Artist Chester Arnold and poet Bart Schneider present their book, "Daily Feast"
Artist Chester Arnold and poet Bart Schneider will be at Readers' Books on Wednesday, February 22nd to discuss their collaboration, "Daily Feast". There will be a reception at 5:30 p.m., followed by a presentation at 6:00 p.m. "The Daily Feast" is the fruit of a joyous collaboration between old friends, Sonoma painter Chester Arnold and Berkeley poet Bart Schneider. In the midst of the pandemic lockdown, unable to meet at their usual lunch spot, they decided to make a book entirely focused on food and drink. Arnold brings his wit and old master fidelity to droll paintings of TV dinners, oysters on the half shell, and pineapple upside-down cakes. Schneider's riffs on garlic, gefilte fish, and Green Goddess dressing are both personal and imaginative. This series of conversations across disciplines involves the heady vapors of kitchens, as well as lush meals enjoyed at a variety of tables. The book opens like a restaurant you've always hoped to go to and offers beguiling choices for each course.
"Daily Feast" is a tightly curated conversation between two artists who are masters of their separate disciplines celebrating the everyday joy of food and company. The art born out of the longing for human connection denied during the height of the pandemic reminds the reader that art, like friendship and food, provides solace in difficult times.

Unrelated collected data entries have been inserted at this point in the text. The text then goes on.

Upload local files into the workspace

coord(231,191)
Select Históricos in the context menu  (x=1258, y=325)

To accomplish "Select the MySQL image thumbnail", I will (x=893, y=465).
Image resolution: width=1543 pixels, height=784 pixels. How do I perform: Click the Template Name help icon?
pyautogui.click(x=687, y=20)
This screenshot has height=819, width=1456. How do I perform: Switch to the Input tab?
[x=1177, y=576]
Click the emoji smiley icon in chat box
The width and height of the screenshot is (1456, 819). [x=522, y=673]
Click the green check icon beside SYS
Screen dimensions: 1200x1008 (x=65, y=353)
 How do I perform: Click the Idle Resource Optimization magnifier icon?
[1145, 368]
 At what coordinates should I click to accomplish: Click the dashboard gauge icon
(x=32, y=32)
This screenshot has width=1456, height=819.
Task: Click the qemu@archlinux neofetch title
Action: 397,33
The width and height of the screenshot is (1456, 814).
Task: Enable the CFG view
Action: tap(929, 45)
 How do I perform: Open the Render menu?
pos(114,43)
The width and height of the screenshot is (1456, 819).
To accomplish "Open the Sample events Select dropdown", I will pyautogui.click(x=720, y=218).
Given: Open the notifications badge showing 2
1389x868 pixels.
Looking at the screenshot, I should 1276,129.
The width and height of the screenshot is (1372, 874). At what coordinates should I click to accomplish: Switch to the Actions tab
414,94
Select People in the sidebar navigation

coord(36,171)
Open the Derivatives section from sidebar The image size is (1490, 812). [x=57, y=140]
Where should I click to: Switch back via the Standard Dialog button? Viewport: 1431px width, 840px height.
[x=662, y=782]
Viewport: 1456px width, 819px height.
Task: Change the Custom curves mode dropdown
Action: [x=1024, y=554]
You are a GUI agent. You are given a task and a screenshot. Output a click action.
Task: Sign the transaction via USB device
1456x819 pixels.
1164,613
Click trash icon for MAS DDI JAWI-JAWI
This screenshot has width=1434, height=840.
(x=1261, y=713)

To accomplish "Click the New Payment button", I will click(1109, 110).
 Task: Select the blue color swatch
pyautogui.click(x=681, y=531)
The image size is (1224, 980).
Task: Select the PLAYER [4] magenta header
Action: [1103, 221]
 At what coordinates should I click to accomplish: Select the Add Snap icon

Chester describes their work as "the result of two adventurous appetites for both culinary and reflective experience…In this, the works painted reflected the written experience remembered, filling the mind with the heady vapors of many kitchens and tables. In return, my own memories in paint inspired new poems. The book became a series of conversations across disciplines, illuminating a world of thought and reflection on what is on the table, if one is fortunate enough, three times a day." Bart remarks that "this project seemed the perfect antidote to the deprivations of the last couple of years…We were less interested in illustrating or describing each other's work than in responding with our associations and curiosities."
Chester Arnold is an accomplished painter whose work may be seen in private and public collections including those of the San Francisco Museum of Art, the Nevada Museum of Art, and the San Jose Museum of Art, where a significant body of his work resides. A life-long partist, Arnold trained in the European tradition of representation. His work often features large-scale narratives told in a quirky, but intense and richly imaginative craftsmanship, woven with visual metaphor. Sonoma has been his home for the past three decades.
Bart Schneider was born and raised in San Francisco. His love for poetry, which he discovered while attending George Washington High, brought him to a life of literary pursuit: from working at the Playwright's Center in the Twin Cities, to founding and editing the book and culture magazine Hungry Mind Review, and publishing five novels, including Blue Bossa, a finalist for a Los Angeles Times Book Prize, and Secret Love, a New York Times Notable Book of the Year. In 2009, after returning to the Bay Area, he founded Kelly Cove Press with Catherine Duand. To date the press has published twenty books featuring literature and art by California writers and artists.